▸ List of tasks:
1. Reproduce word for word the section of the post on storing heat in water that begins at the words "Now, a large" and stops after "effort and planning.".
2. Extend the post on storing heat in water by continuing on from its final sentence.

▸ Passage to read:
------------

I recently wondered about how to store heat, yes, heat. Granted, typical wall insulation is fairly good at slowing down the transfer of heat (usually from your home to the outside air) but I wanted something more “passively active” if that makes any sense. Apparently, it’s a well-known concpet among interested folks that you can store heat gain in water with the express purpose of allowing that retained heat to be released when the surrounding air is colder than the water in the tank. This idea is often utilized in greenhouses to help regulate temperature when the air temperature drops drastically at night. As I had no clue how to do this, I did some research.
Though I have no plans to try it–in large part because it would be really weird to put a huge IBC tote or two in the basement and I would probably end up divorced–I wondered how effective one or two of the 275 gallon IBC totes would be at regulating the temperature of our basement. Of course, I actually have to BUY a tote to even attempt it! Anyway, I’m not about to do the math either but let’s say the basement is roughly 700 square feet or so of living space. A typical IBC tote is about a four foot cube and would fit quite nice in the middle of the basement, if you ask me.
Now, a large part of how this would work is because of relative temperatures, that is, how cold is the outside-the-house air, how warm is the basement air, how warm can the tote water get when being actively heated (by a fireplace, for example), how fast does heat transfer from the house to the outside air, and probably a few other factors I didn’t even consider. The point is that there are a whole bunch of factors at work and if I had paid more attention in Engineering school I could probably do the math but, these days, that sounds like entirely too much effort and planning.
Is Water The Best Storage Medium?
The first thing I had wondered about was whether water is the best medium to use, maybe rocks or bricks would be better? Turns out water is the best option for DIY home use. Someone else posed a similar question here and following are a few excerpts of answers:
“…If you look up the “specific heat” value for those materials (a quick Internet search will find it), you will see that water has a remarkably high specific heat, much higher than nearly anything. This means it can store more heat for a given volume and would be your best choice. Another factor to consider is that convection currents in water allow heat to move around more quickly than in a solid, which is another vote for water…”
“…To compare rock and water for heat storage, you need to know the heat capacity and the density of the two materials. Comparing water to stone, it takes a little over 4kJ of energy to raise 1kg of water by 1deg C. In contrast, granite takes a little less than 1 kJ to raise 1 kg by 1 deg c. Granite is about 3 times more dense than water, so for a given volume, it still stores less than 75% of the energy of water…”

------------

▸ Supplied material:
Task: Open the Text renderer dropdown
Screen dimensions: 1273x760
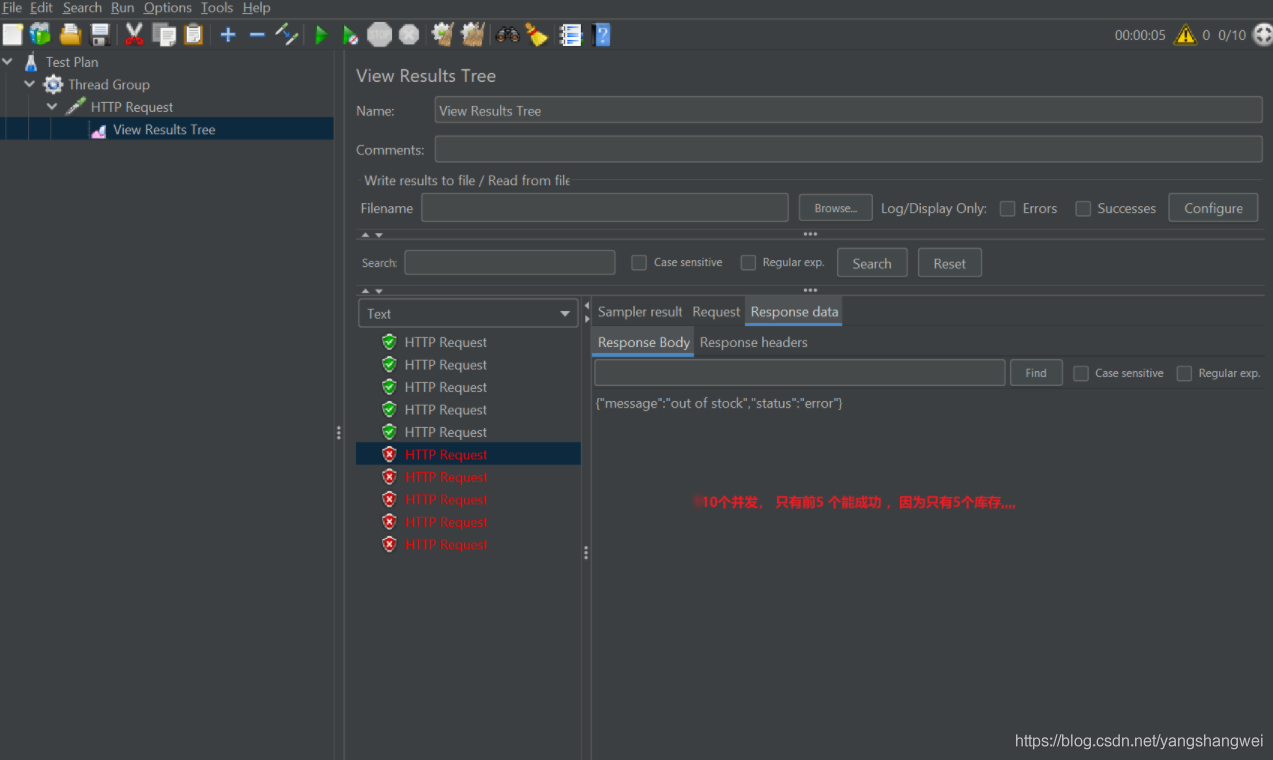Action: [x=468, y=314]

------------

▸ Responses in order:
1.
Now, a large part of how this would work is because of relative temperatures, that is, how cold is the outside-the-house air, how warm is the basement air, how warm can the tote water get when being actively heated (by a fireplace, for example), how fast does heat transfer from the house to the outside air, and probably a few other factors I didn’t even consider. The point is that there are a whole bunch of factors at work and if I had paid more attention in Engineering school I could probably do the math but, these days, that sounds like entirely too much effort and planning.

2.
“…But there is something else to consider…. gravel weighs more than the same volume of water. A container when filled with gravel will weigh about 2.5 times more than if the same container were filled with water. So when a container that holds 1 kg of water were allowed to cool 1°C, it will release about 4000 Joules of heat (as explained above). But if you fill the same container with gravel it will weigh about 2.5 kg, so it will store (800J/kg x 2.5kg =) 2000 Joules of heat energy. This is still only about half the heat energy that the same volume of water will store…”
And if you want more numbers to verify that water is the best medium for most of us, here’s the specific heat capacity of water (and other substances) as well as the specific heat capacity of common building materials. So, the short answer is it’s water or bust for me!
How to Heat the Water?
Originally, my thought was to just set the totes in the middle of the basement and let the heat from the fireplace radiate into the water and gradually heat it that way. Apparently, there are products designed to accept passive heat, but not from the fireplace… from sunlight, such as these Sun-Lite Thermal Storage Tubes:
The problem is that they need access to sunlight to make them useful so that constraint makes their placement a concern (that is, south-facing windows only). But, seeing as though most homes are more window glass than not, you could probably make it work if you really wanted to.
Is There a Better Way?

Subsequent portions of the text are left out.